These figures are in line with previous years, so concerns of a sudden increase in secondary buyouts don’t appear to be supported.

Furthermore, PE’s main strategy for buying companies, whether it be from each other or another party, remains buy-and-build, i.e. firms acquiring and adding smaller companies to an existing platform. Unlike a Ponzi scheme, where the investment remains static and therefore produces no returns, PE investors are expanding their portfolio companies’ operations to generate value and increase returns.

In the same vein, there has been an uptick in the use of continuation funds, but they’re still not exactly run of the mill.

The purpose of these vehicles is to allow GPs to hold onto assets they feel are undervalued at the end of a fund’s life cycle in order to achieve a better exit when circumstances are more favorable. This can be particularly useful when market conditions become more challenging due to macroeconomic factors.

Continuation funds are designed to give GPs and their LPs a chance at better returns, although it may not always work out that way. But, perhaps more importantly, they give LPs an opportunity to exit.

If a PE firm were to sell an asset from one standard fund to another, then there’s necessarily an imbalance. Does the firm prioritize the original fund by selling at a higher price or the second by buying at a lower cost? Either way, one set of LPs is going to lose. But with a continuation fund, LPs who no longer wish to be involved can exit instead of being stuck in a loop.

Mortier does have a point when it comes to valuing PE assets. Publicly listed companies’ market caps can be tracked in real time and are more susceptible to the fluctuations of the stock market and macroeconomics. On the other hand, PE firms don’t have to disclose the value of assets and can maintain a price tag—at least to outsiders—even while the world crashes down around them. Comparables in the public markets are often used to determine a private asset’s value, but it’s not always a true reflection.
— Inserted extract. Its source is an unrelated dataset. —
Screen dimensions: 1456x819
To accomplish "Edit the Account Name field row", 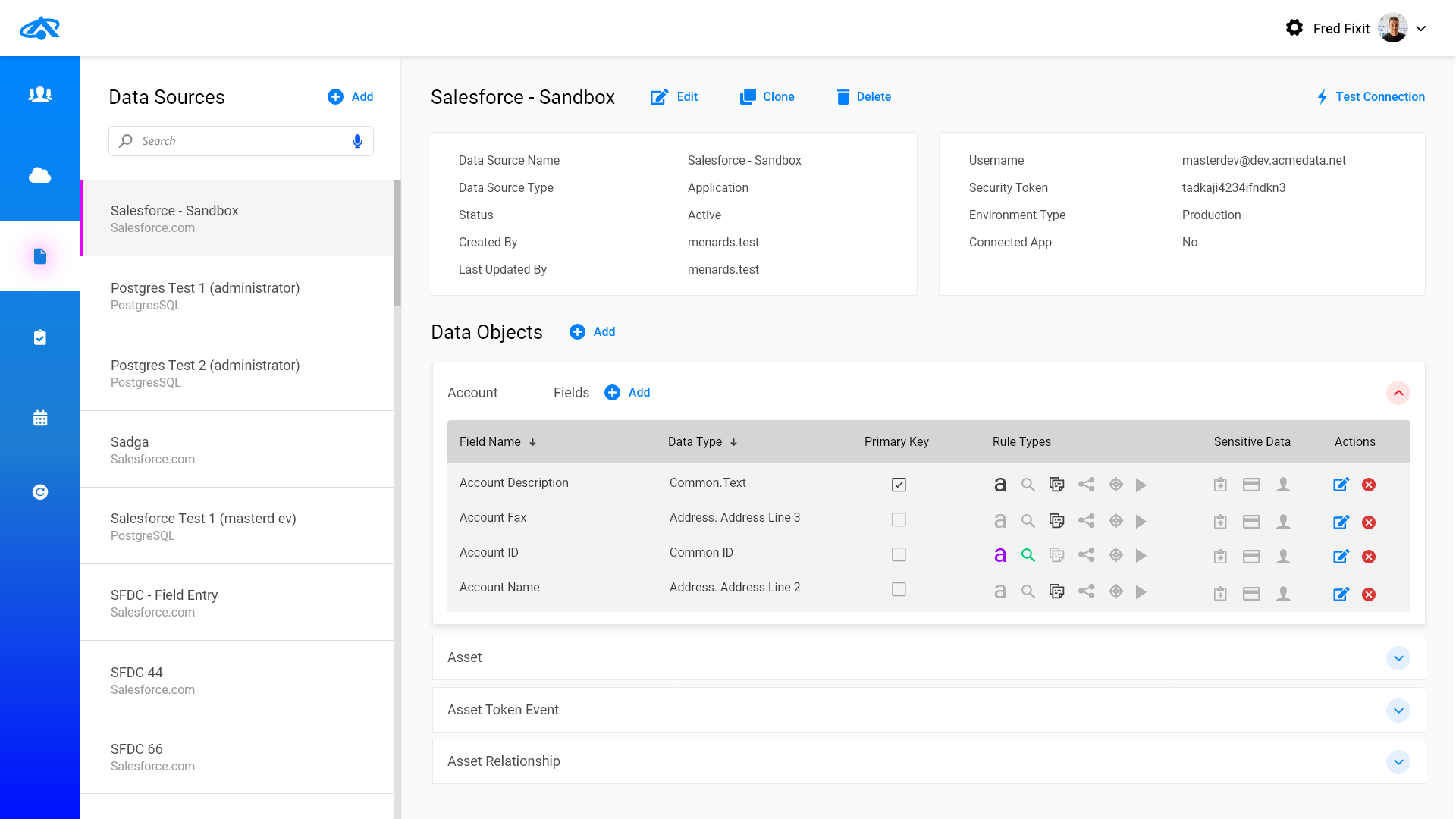I will click(1341, 595).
For now, and perhaps the foreseeable future, the era of cheap money and rising valuations is over, and many PE firms will have to mark down assets if they haven’t already. So Mortier is right that there will be casualties among overvalued companies as new economic realities set in.

No one is pretending that private equity is without risk, and there have been many high-profile failures over the years—as there have in every other asset class. And, of course, there are bad actors who will try to inflate valuations and manipulate returns, perhaps even a couple of Ponzi schemes (Dubai-based firm The Abraaj Group comes to mind).

But sweeping statements about an entire industry can be of limited value. Private equity may have its faults, including a lack of transparency, but a Ponzi scheme? I don’t think so.